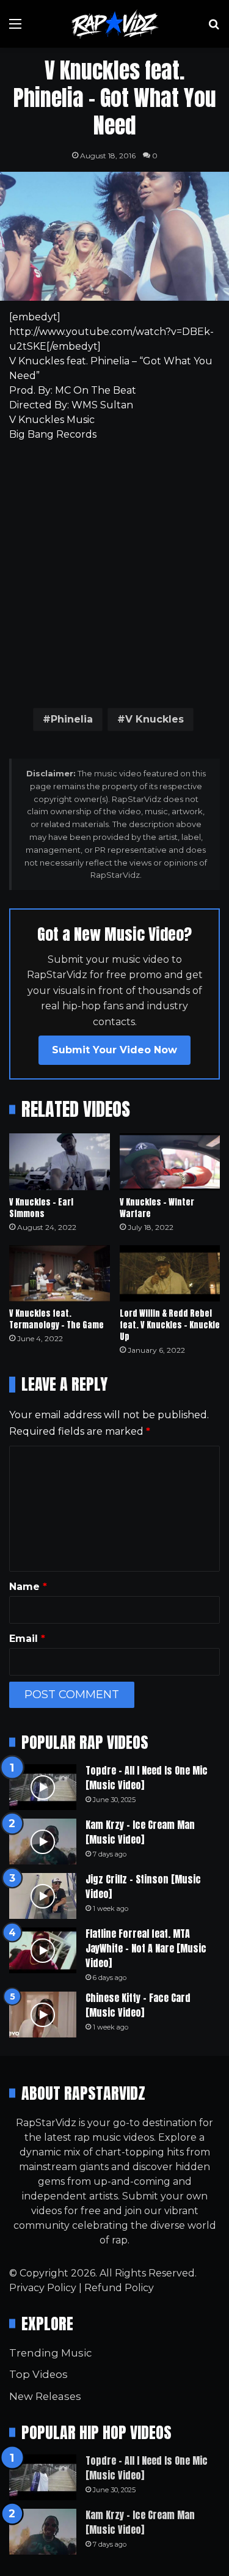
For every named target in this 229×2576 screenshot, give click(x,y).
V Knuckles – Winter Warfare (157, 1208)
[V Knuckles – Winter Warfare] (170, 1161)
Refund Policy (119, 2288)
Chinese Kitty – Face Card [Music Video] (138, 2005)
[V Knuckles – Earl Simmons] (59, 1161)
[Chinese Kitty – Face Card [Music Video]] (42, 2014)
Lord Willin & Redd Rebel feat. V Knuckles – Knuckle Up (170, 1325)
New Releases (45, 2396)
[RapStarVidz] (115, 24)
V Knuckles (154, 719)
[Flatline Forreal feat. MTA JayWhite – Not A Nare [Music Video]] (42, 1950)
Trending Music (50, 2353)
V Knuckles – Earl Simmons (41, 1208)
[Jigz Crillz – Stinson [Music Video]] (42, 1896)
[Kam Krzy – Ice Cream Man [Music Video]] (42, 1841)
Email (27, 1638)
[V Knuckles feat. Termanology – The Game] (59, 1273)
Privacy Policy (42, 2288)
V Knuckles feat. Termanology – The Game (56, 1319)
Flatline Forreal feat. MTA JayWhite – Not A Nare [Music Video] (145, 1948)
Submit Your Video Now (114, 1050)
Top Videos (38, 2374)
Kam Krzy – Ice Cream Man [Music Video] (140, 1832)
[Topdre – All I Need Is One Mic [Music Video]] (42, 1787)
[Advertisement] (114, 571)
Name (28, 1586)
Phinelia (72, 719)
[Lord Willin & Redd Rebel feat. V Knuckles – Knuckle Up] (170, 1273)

========================================

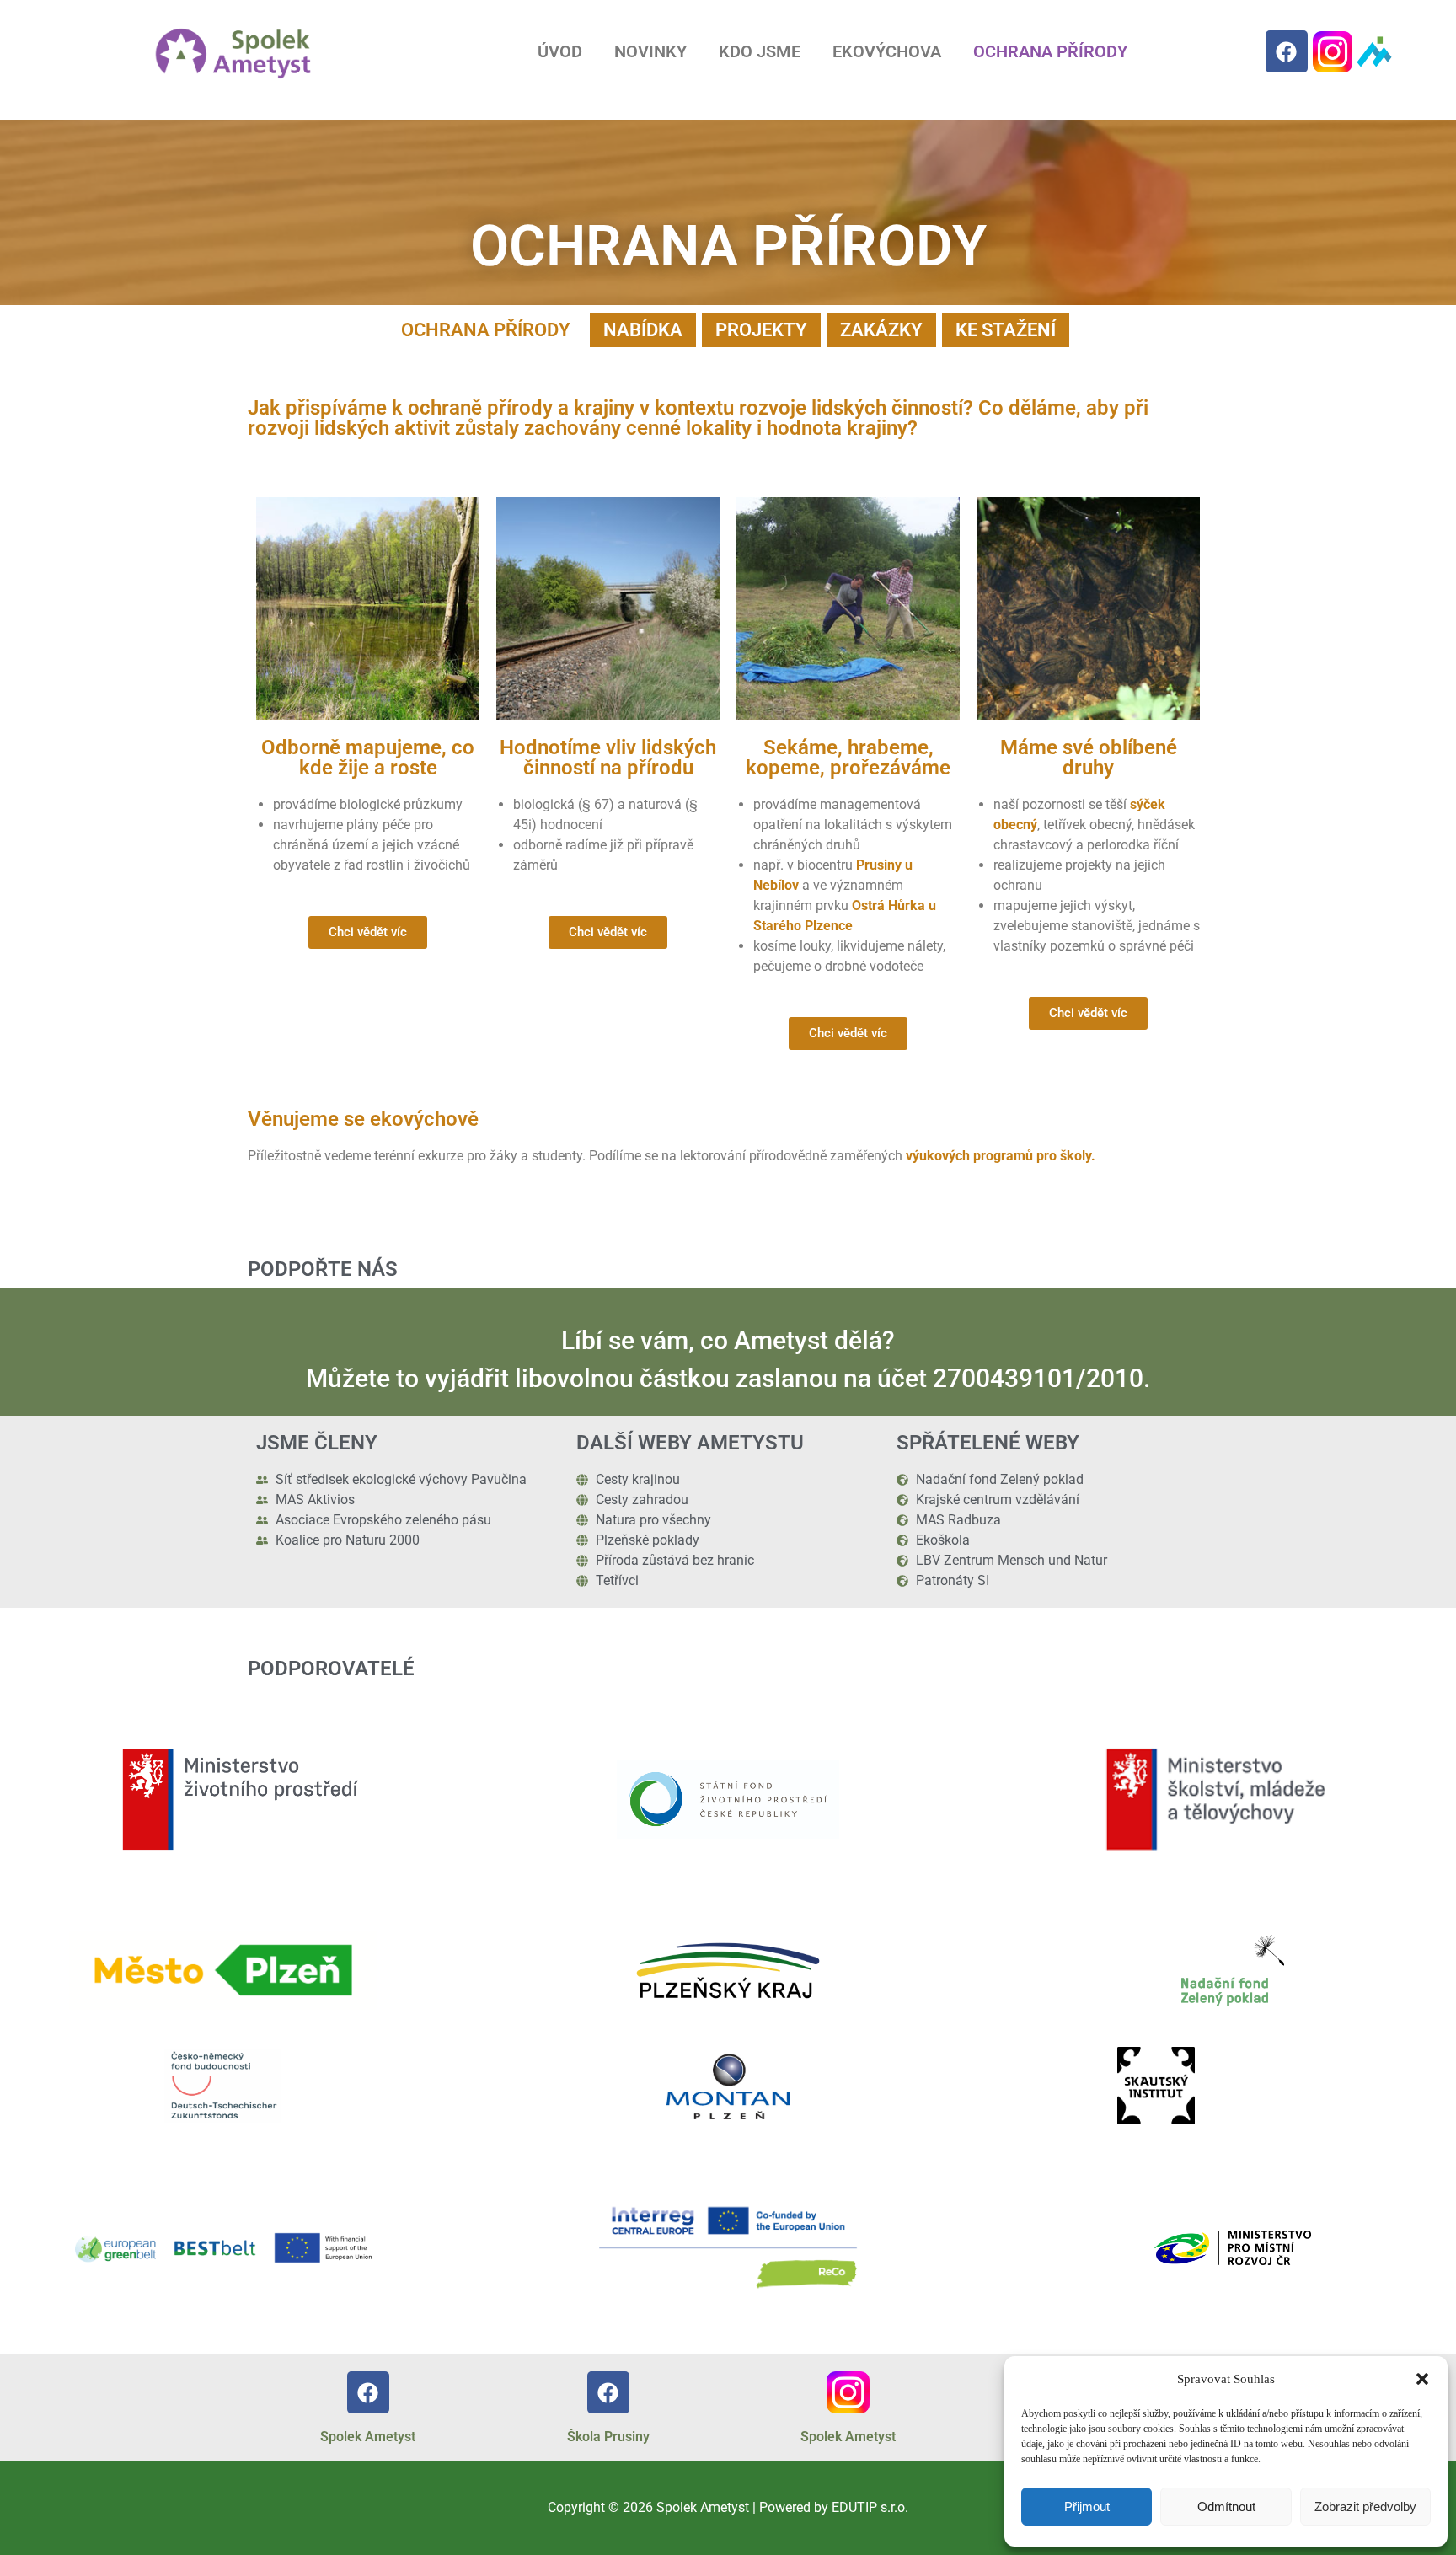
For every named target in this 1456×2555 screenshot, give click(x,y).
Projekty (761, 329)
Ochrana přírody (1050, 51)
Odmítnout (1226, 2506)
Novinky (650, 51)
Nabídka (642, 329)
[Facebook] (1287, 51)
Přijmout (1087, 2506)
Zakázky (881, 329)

========================================

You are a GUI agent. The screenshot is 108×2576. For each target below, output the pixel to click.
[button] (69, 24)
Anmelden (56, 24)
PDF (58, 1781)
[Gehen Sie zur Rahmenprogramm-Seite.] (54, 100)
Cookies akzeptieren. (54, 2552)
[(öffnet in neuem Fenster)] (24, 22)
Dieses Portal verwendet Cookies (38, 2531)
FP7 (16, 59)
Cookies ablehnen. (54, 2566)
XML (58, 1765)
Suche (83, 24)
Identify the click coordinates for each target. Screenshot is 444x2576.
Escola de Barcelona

========================================

What this task involves — Your answer should be the lines above, from the line containing "[Advertisement] (114, 571)" up to and including the line containing "[Lord Willin &", reproduced exactly and with nothing else.

Answer area —
[Advertisement] (114, 571)
Name (28, 1586)
Phinelia (72, 719)
[Lord Willin & Redd Rebel feat. V Knuckles – Knuckle Up] (170, 1273)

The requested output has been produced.